Activity: The full text of the records below, minus any pictures, should be given back word for word.

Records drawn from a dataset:
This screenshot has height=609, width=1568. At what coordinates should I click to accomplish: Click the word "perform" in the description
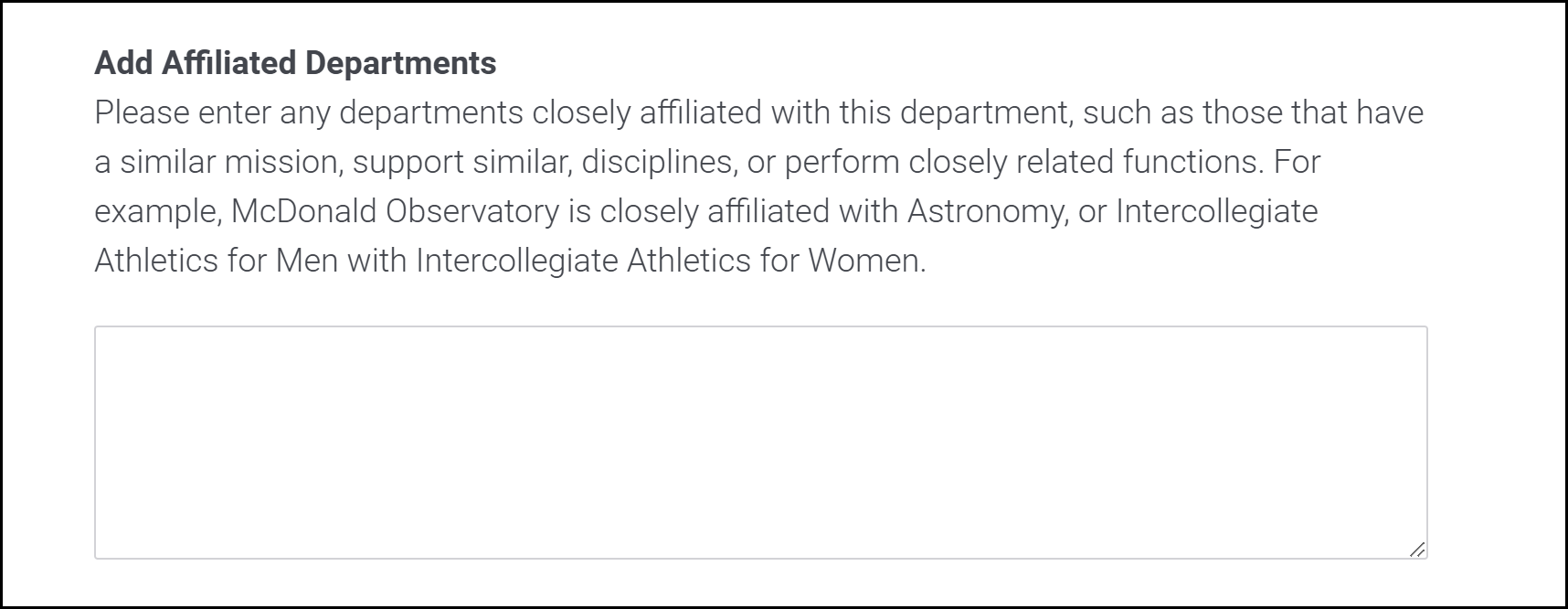pyautogui.click(x=842, y=162)
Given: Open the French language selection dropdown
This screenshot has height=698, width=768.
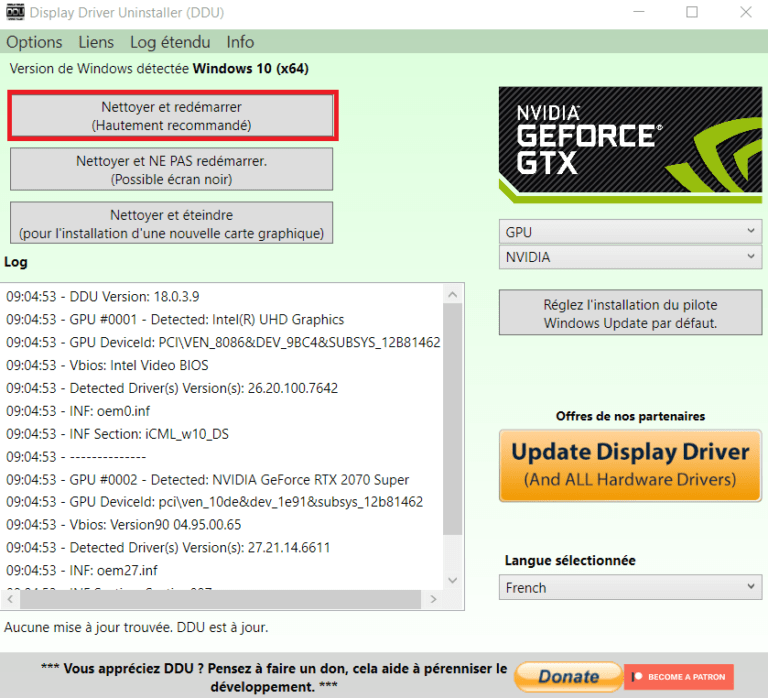Looking at the screenshot, I should 630,588.
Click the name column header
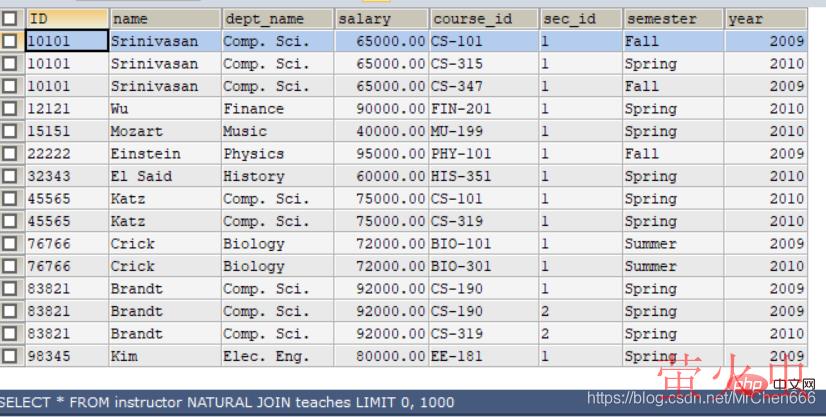 pos(163,18)
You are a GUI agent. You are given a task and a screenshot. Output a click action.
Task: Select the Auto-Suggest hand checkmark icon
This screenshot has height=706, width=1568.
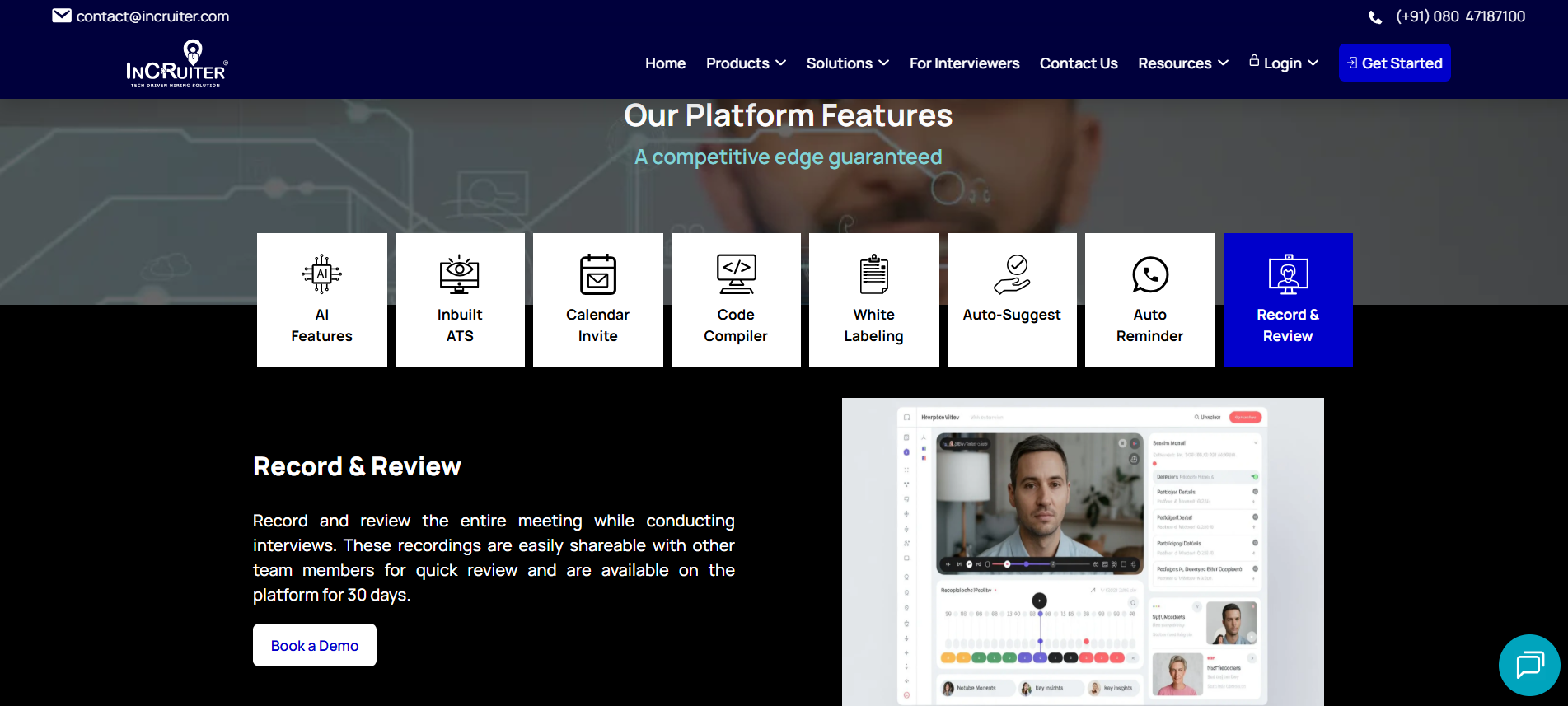coord(1012,274)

Answer for this exercise:
This screenshot has height=609, width=1568. At what coordinates should I click to accomplish: Click the word "perform" in the description
pyautogui.click(x=842, y=162)
Given: Open the French language selection dropdown
This screenshot has height=698, width=768.
Looking at the screenshot, I should 630,588.
Click the name column header
 pos(163,18)
You are a GUI agent. You are given a task and a screenshot. Output a click action.
Task: Select the Auto-Suggest hand checkmark icon
This screenshot has height=706, width=1568.
coord(1012,274)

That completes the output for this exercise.